In effect there's never not a grim day around the world, but for the items of 'news interest' that find a broadcast outlet, it was difficult not to feel psychologically under siege and let your empathy run amok.

Jemima Kiss, head of technology at the Guardian newspaper captured it piquantly.

My day started with a flit around social media and looking at RSS feeds. Israel's forces ground invasion of Gaza was the expected big news today. Another grim cycle of deaths. 

It is impracticable and impossible not to write about the subject, without incurring the wrath of either an intellectual, whose view differs, but they can not contain their emotion, or a troglodyte without the etiqutte or understanding of rationale and rhetoric.

Civil argument gets lost, personal invectives get traded. 

Today, as only a cynical PR spokemsan might think, the downing of a civilian aircraft Malaysia Airline flight MH17, knocked the Israel-Hamas-Palestinian state story of the lead.  298 people murdered.

The opprobium was needed, the ourtage, barely enough to assuage the thought: 'What the **** is going on?'

Politicians and leaders are then called upon to say something poignant for the news; something matching the profoundness that resonates with: 'She was the people's princess', she was and that was different.

For now, I care less what PM David Cameron and the likes have to say. It has been the leader's collective insouciance that has contributed to this grim day.

Our thoughts go out to the families. News has started to build its narrative matching faces to circumstances and nationality. The senseless of it all and the human cost gnaws at you. Sorrow, anger, frustration.
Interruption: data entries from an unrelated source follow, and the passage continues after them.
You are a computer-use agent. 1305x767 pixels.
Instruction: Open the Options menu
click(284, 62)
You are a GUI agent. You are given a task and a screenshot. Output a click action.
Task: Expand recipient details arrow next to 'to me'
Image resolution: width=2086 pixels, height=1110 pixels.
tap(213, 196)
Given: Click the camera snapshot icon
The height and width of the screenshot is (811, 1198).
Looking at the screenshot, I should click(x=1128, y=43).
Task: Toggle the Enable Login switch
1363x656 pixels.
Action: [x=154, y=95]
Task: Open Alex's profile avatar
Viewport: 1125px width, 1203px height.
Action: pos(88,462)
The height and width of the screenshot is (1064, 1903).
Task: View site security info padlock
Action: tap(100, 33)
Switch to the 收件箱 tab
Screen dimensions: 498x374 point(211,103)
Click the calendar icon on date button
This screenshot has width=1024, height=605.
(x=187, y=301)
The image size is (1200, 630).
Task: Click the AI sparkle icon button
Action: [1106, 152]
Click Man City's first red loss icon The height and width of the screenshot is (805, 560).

Then this... confusion, but in a different guise. It is a piece entitled

Whose Palestine?

 
It contains passages like this.

"For a moment in early June, it seemed to many Palestinians that their political leadership was on the verge of making a historic shift".

and 

"The resulting crackdown on Hamas by Israeli forces working in coordination with Palestinian security forces 
..."
and this...

"But in early June, to the great surprise of Fatah, Egypt, Israel, and the US, Hamas agreed to renounce responsibility for administering Gaza..."


Thrall's piece had clearly caught attention, as the tweet attracted quite some activity.


The day is far from over, and no doubt the grimness of the news stands to get worse. Thrall's piece though sheds some background knowledge on a situation so fuzzy from the fog of confusion.

Read Thrall's piece here.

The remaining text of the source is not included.